Paul McCartney is a member of two very exclusive fraternities in the pantheon of rock and roll. He is one of few artists in the world who can sell out any venue, in any city, whenever he wants to, and he's part of an even smaller group that can play a lengthy show in which every song is a true, timeless, classic. McCartney showed the prowess that got him into both clubs with an amazing, sold out, attendance-record-breaking performance at Fenway Park on Tuesday night as part of his "Out There" tour.
For the last 50 years — with the Beatles, Wings, and his own solo work — McCartney has dazzled massive crowds all over the world, but where some artists might become complacent and allow their shows to become stale, McCartney continues to improve. Over the course of the 38-song set (think about that for a minute before you read on; the man played 38 songs in a row and they were all classics), McCartney played every song that a fan could imaginably request, spanning his entire catalogue, as well as a number that he had never played live before, including an awesome rendition of the Beatles' 1967 number one hit, "Lovely Rita."
McCartney exhibits a certain deftness when it comes to performing that can only be the result of five decades of experience. He switched between multiple 6-string and 12-string guitars, his signature bass, and two pianos over the course of the three hour performance. If there was one thing that this show wasn't, it was boring.
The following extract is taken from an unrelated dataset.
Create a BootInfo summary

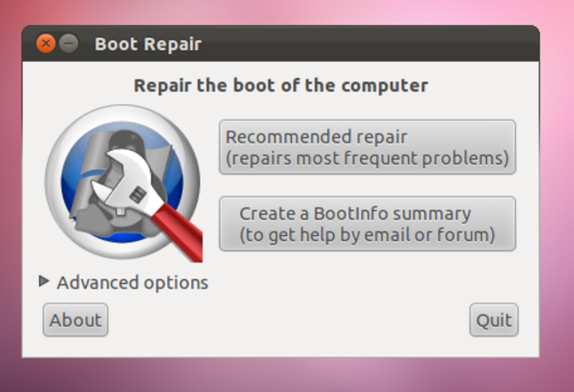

After starting out strong with "Eight Days A Week" and "Junior's Farm," McCartney took a long moment to enjoy his "day in the park" and take in the scene around him. What he saw was a ballpark that was filled to the gills. Fans were standing along the fence on top of the grandstand, on the right field roof deck, and the Coca-Cola pavilion. There was even a large group gathered on Yawkey Way who just wanted to hear some classics. I don't blame Sir Paul taking a minute; it was a truly impressive scene.
It's very difficult to weed out the highlights of a show where every song was fantastic, but a high point was early in the set, when Sir Paul played a hard-rocking, electrifying version of the Wings classic "Let Me Roll It" with a snippet of Jimi Hendrix's "Foxy Lady" at the end. This was the first moment of the show in which the crowd was energized, and from that moment on Paul never lost them.
The night was filled with Beatles classics. "Paperback Writer" featured some unreal four-part harmonies from the band, and the psychedelic "Being For The Benefit of Mr. Kite" was an unexpected highlight with its great light show and fantastic breakdowns. "Mr. Kite" definitely has improved with age, and it's a shame that the Beatles never played the song live, because it definitely has taken on a new character.
McCartney also brought out some great Wings songs. "Nineteen Hundred and Eighty Five," "Hi Hi Hi," and "Band On The Run" were all fantastic, as was "Maybe I'm Amazed." It was extremely difficult to pick out specific highlights from this show.
The main set wound down with a fiery performance of "Live and Let Die" that was literally fiery. An extensive fireworks show threw the crowd into a frenzy and had fans whipping out cellphones in an attempt to catch the great moment on video. Then, with possibly the best known Beatles song, "Hey Jude," which had all 40 thousand fans at the park belting out every word, but that was only the beginning.
The first encore featured "Day Tripper," "Hi Hi Hi," and "I Saw Her Standing There." The 2nd encore was when McCartney transitioned from awesome performer to living, breathing, rock god. After a solo performance of "Yesterday," Paul brought the band back out for the hardest-rocking moment of the night, a rendition of the 1968 classic "Helter Skelter" that brought the house down. The night ended with "Carry That Weight," straight into "The End."
What sets Paul McCartney apart from the droves of touring classic rock artists in music today is that he truly loves what he does. The stories he told, the passion that he performed with, and even his body language while he was on stage screamed that the man is thrilled with what he's doing. Even at 71, Paul definitely has his old chops, and he can play like nobody's business. The performance was that of a man who is looking back at his career and has a stellar sense of what his millions of fans want to hear. On the "Out There" tour he played just that. This was a spectacular musical experience and it's safe to say that Sir Paul's still got it.